_HOW TO COMPLETE THIS TASK_: Lines from the start of the data through the line containing "Task: Click the browser refresh icon" must be given again exactly. Leave the others out.
── PROVIDED DATA
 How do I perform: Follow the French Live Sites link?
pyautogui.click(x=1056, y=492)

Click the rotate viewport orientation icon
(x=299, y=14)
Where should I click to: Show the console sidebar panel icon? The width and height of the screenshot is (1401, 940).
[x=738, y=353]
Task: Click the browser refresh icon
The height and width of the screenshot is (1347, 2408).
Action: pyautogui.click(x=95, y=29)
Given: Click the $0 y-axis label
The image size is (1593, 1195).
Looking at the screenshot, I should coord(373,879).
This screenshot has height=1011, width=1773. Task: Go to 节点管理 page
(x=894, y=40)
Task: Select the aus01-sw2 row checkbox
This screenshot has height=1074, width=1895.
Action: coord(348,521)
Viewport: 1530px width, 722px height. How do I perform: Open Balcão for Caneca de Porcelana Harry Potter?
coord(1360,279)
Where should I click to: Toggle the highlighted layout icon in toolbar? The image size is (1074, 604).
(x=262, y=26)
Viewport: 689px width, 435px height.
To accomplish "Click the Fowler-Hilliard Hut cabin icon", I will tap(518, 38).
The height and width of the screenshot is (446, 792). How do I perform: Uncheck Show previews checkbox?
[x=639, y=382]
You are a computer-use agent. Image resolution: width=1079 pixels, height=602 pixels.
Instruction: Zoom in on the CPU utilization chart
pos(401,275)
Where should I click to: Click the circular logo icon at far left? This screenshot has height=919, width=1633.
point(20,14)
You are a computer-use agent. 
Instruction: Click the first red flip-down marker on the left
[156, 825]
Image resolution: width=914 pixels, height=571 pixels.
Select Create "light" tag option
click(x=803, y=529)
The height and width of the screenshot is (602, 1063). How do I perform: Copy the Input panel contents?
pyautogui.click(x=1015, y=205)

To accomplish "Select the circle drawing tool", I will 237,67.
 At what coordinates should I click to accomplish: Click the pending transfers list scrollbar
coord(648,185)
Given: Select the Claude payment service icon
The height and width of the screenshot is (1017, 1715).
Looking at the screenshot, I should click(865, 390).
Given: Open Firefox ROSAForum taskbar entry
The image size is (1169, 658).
────
_WRITTEN REPLY_:
 How do I perform: Follow the French Live Sites link?
pyautogui.click(x=1056, y=492)

Click the rotate viewport orientation icon
(x=299, y=14)
Where should I click to: Show the console sidebar panel icon? The width and height of the screenshot is (1401, 940).
[x=738, y=353]
Task: Click the browser refresh icon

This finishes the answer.